Spent the last several weeks doing cleanup and re-seal of the engine, timing belt, getting rid of various SVX parts, collecting parts, and just finished converting the 2006 WRX trans to 2wd and installing the stub axles. Not very exciting visually but I'll throw a few pics up anyway.

The engine was extremely dirty and grimy. The oil that eventually leaked out of the seals turned to tar over time and it took several days to get it all off.

Before:

Attached Image

Attached Image

After:

Attached Image


High pressure car wash would have been great, but unfortunately I don’t know these engines well enough to know what to spray and what not to so it was the old slow method of smear and wipe. Tried several different products including brake cleaner, Goo Gone, Simple Green, but the best results came from Goop. A big tub can be had for about $8 at Harbor Freight.

Attached Image

Put it on, it turns from white to clear, wipe/rinse it with warm water. Repeat, repeat.
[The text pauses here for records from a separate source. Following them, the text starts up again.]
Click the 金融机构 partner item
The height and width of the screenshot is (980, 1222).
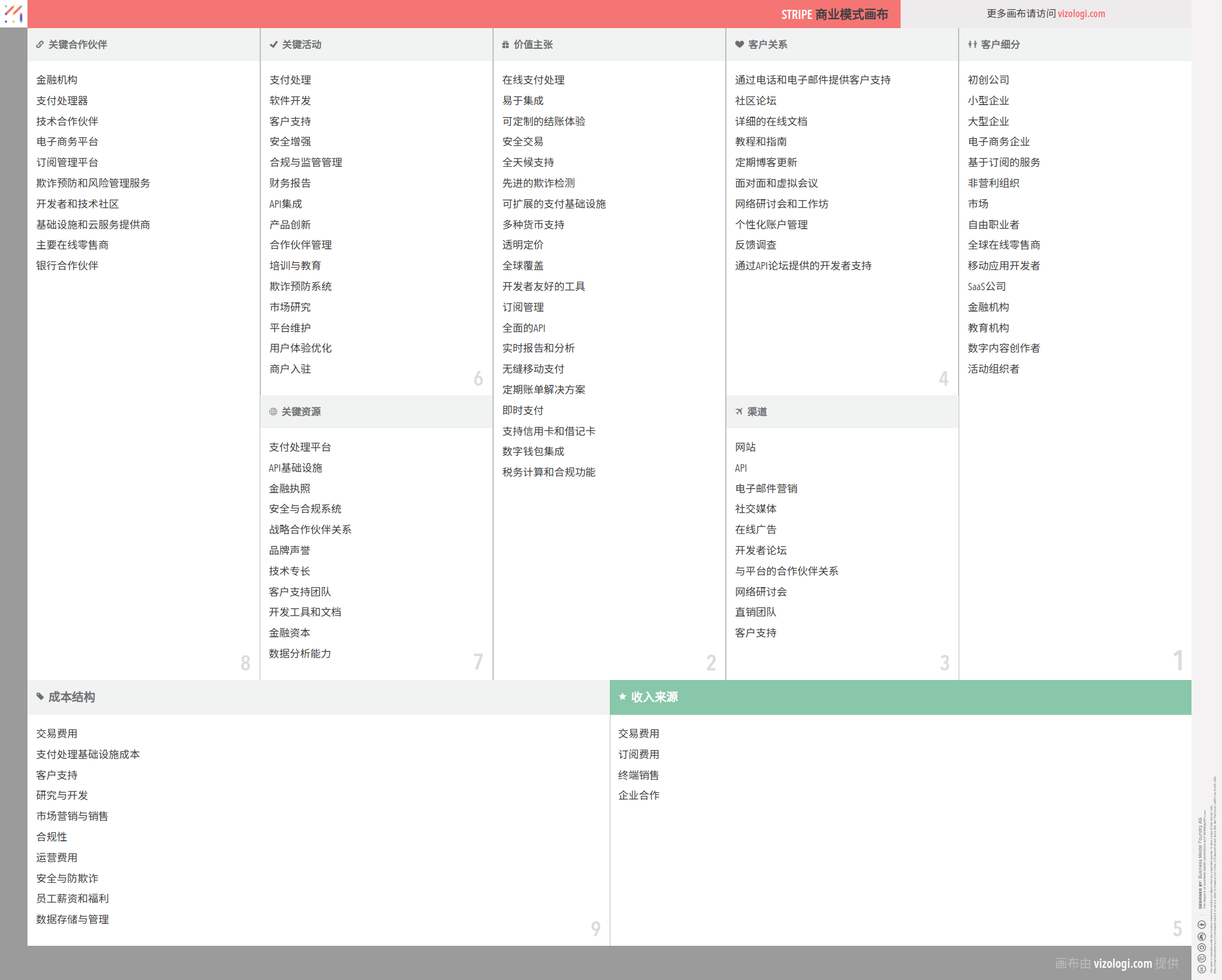[x=57, y=80]
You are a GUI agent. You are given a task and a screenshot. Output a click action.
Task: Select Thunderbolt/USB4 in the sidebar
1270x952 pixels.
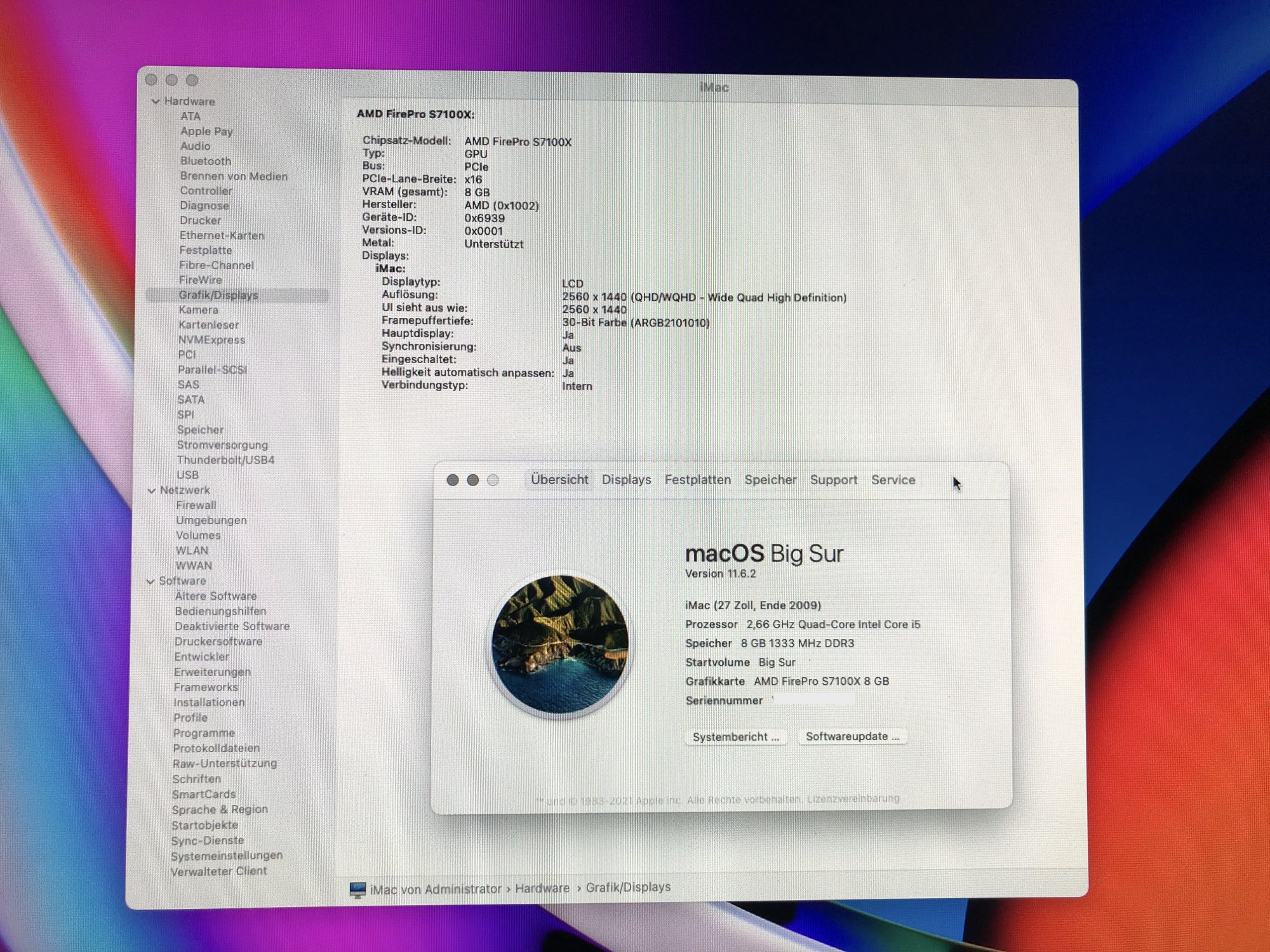[x=225, y=460]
Bought the full engine reseal kit from Subaruparts.com.

Attached Image

It has some seals you won’t need but pricing the stuff piece by piece it’s still a good deal. Not doing the head gaskets at this point but have them for later. It’s amazing how unfamiliar the seals look.

Attached Image

If these were 914 seals it would be easier to tell what the heck they all are. Just compare the old ones with the new ones. Should be an exact fit.